Keep your infrastructure keys safe with Vault

le 27/12/2018 par Benoît Gastinne, Erwan Alliaume
Tags: Software Engineering, SRE

We have already presented Hashicorp Vault on this blog, how it is working in PKI mode (FR), its integration with AWS (FR) and with Kubernetes (FR).

This time we will focus on another Vault goodness: how to use Vault to manage your SSH accesses in your infrastructure.To do that, we are going to use in the article the SSH Secret Engine provided by Vault..

Version used : 1.0.0

Preamble: How do you do without Vault?

The problem of managing accesses to a Linux infrastructure is not new. The classic and cost-effective solution that could be used today would be composed of the following elements:

  • A user with SSH keys on his workstation that allow him to access the infrastructure

  • A controlled and secure entry point to the network, most often a SSH Bastion or a VPN

  • From this entry point, direct access to the servers

  • On those servers:

    • An OpenSSH service, well configured, secure and audited
    • rights per user key, managed through files authorized_keys
    • An Infrastructure as Code tool like Ansible in pull mode or Puppet in charge of maintaining authorized_keys up to date

This would give us something like this:

This solution has several advantages:

  • it uses components that are already used in your infra, nothing new

  • bastion is an excellent pattern to access your infrastructure

  • the configuration management of your servers is very useful beyond the management of authorized keys

  • it does not require additional expertise, this is a consequence of the previous point

  • the use of authorized keys offers a relatively fine grained control over what the user can do once logged in

  • a well configured and auditable (by sending connection logs out of the machine) OpenSSH server, already provides a satisfactory level of security for many uses

Unfortunately, this kind of solution can become complex to maintain, especially when you have to manage accesses for a large number of people on a large number of servers:

  • grouping machines and make different roles for accesses can become necessary

  • this logic must then be implemented and maintained in the infrastructure code

  • Moreover, changes to the infrastructure code must be controlled with great finesse (to allow users to assign certain roles and not others, for example)

Some more elaborate solutions exist to address this complexity, such as the open-source solution Teleport from Gravitational which also provides an interesting feature for audit.

However, we can go further while continuing to use the standard features of OpenSSH and limiting the number of infrastructure components with the features offered by Vault!

Vault as the heart of your authentication

With a Vault based solution, the client will need to obtain access from the Vault server API before connecting to other servers of your infrastructure.

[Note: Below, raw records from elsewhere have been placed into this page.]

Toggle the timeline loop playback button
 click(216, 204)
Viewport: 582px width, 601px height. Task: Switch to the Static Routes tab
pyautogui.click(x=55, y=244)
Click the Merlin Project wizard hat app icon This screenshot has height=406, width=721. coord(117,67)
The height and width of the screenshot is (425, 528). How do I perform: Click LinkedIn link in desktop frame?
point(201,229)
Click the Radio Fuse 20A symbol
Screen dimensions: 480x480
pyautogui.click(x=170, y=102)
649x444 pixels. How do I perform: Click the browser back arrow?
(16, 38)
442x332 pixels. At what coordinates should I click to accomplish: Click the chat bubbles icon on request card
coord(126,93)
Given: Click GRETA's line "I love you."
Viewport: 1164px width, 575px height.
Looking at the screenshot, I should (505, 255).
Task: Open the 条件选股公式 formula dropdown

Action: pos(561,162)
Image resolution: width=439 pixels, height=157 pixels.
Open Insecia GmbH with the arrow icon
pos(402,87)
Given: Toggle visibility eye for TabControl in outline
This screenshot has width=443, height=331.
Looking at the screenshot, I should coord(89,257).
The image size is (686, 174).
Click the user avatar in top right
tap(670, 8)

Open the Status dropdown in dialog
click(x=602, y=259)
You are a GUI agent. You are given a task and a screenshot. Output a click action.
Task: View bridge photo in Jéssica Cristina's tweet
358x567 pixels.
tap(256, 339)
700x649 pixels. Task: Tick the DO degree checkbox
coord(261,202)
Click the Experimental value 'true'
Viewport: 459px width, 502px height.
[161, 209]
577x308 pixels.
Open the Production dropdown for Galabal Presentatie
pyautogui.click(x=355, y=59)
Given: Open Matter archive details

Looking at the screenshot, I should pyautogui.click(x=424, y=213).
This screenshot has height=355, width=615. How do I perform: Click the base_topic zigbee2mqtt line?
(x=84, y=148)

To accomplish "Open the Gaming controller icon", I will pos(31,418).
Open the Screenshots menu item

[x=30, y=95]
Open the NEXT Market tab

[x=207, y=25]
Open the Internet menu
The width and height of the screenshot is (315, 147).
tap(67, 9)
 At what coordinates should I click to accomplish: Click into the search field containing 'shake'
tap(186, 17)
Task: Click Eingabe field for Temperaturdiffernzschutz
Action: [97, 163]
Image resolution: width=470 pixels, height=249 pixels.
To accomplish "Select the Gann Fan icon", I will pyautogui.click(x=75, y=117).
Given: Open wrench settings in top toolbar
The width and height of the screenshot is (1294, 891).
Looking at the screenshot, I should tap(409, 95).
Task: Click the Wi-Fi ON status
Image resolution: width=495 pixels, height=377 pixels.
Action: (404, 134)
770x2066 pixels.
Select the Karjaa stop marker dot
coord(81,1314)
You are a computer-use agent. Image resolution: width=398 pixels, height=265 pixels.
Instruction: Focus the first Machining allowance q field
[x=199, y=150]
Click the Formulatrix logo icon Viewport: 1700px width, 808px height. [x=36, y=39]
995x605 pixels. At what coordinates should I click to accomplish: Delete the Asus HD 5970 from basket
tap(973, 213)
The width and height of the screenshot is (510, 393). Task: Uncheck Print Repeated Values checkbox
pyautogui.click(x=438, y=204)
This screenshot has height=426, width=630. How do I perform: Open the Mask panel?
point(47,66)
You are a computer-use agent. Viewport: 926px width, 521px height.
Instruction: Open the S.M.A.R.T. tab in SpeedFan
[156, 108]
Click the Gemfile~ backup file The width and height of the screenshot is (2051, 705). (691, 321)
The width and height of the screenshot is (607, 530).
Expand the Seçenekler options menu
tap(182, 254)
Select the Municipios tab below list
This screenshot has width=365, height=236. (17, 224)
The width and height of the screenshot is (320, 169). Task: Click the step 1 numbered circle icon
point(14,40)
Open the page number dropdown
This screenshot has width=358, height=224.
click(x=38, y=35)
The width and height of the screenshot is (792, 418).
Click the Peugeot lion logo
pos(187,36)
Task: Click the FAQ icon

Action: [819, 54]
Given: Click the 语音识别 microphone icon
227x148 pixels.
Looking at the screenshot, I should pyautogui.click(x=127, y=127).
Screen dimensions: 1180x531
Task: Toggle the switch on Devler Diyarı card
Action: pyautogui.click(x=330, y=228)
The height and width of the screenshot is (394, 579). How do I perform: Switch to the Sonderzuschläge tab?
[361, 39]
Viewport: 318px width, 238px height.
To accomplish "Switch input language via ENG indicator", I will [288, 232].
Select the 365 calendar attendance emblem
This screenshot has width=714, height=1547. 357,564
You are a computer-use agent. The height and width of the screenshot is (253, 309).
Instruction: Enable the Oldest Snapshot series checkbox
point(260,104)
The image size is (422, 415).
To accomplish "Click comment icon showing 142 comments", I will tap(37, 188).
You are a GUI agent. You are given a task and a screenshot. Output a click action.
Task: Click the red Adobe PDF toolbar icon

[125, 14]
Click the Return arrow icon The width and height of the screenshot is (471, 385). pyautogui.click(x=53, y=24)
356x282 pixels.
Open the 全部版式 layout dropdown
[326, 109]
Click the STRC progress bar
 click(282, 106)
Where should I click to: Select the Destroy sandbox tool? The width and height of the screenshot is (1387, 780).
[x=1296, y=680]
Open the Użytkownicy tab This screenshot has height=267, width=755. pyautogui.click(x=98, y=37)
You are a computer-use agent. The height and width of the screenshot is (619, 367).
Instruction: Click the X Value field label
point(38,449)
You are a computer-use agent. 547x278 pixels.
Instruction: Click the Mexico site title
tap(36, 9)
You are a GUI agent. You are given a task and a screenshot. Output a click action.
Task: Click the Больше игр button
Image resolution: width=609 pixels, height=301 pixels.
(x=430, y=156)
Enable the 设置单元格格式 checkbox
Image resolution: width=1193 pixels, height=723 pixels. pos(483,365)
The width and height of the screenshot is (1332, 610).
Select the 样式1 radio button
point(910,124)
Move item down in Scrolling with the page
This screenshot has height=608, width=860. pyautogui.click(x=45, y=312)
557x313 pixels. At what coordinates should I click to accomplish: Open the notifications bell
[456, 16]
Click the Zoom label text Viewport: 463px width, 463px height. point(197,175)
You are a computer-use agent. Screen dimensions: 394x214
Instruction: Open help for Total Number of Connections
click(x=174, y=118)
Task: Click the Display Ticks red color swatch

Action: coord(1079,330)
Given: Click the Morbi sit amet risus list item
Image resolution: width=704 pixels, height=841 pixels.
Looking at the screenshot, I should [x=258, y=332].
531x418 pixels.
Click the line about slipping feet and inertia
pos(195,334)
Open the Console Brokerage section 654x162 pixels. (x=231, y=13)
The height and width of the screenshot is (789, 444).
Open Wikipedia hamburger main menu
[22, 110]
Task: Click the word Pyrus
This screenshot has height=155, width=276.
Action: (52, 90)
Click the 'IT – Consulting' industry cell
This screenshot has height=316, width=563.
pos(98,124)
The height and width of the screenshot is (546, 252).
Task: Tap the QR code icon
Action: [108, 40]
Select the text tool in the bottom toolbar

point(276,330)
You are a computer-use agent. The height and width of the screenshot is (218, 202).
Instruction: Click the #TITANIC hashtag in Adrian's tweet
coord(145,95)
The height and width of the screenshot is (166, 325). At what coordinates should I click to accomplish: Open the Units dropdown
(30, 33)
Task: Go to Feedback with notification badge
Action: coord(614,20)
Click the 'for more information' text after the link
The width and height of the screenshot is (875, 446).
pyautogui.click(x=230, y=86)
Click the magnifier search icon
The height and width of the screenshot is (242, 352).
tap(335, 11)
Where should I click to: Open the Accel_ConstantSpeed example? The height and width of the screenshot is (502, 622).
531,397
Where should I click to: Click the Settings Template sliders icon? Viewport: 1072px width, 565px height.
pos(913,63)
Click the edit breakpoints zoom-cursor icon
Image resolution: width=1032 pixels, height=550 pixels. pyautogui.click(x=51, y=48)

Now the solution looks like this:

To obtain this access, the client will call the API of the Vault SSH Secret Engine. The SSH Secret Engine respects the "philosophy" of Vault:

  • it provides limited access, within a fine grained perimeter/li>

  • it provides time-limited access

Accesses provided to the user are "on-demand" and "temporary". So, how do I ensure that the accesses provided by Vault to the client are accepted by the servers?

Excellent question, and the answer is very simple: it depends!

There are actually two types of accesses that Vault can provide, each with its own server-side validation mode:

(and a third and deprecated type that we won't describe here)

In the following examples, we will assume that we are communicating with a Vault server that has been previously unsealed with an access token which has enough rights to execute the action you want to do. It could be a admin token which has sufficiently broad modification rights on our Secret Engine. To test it by yourself, the root token should be good enough (but it's a very bad practice to use it in production!).

We will also consider that the SSH Secret Engine was activated on the path /ssh of the API (his path by default).

In addition to the links of the Vault documentation, you can find information about these concepts in the article “The PKI Vault on the grill (FR)”.

One of the objectives of using Vault in this article is to eliminate the need to update configuration changes in the repository of users and their access to the infra. For that, we will consider that the accounts are non-nominative on the servers (for example admin, web, read-only, ...).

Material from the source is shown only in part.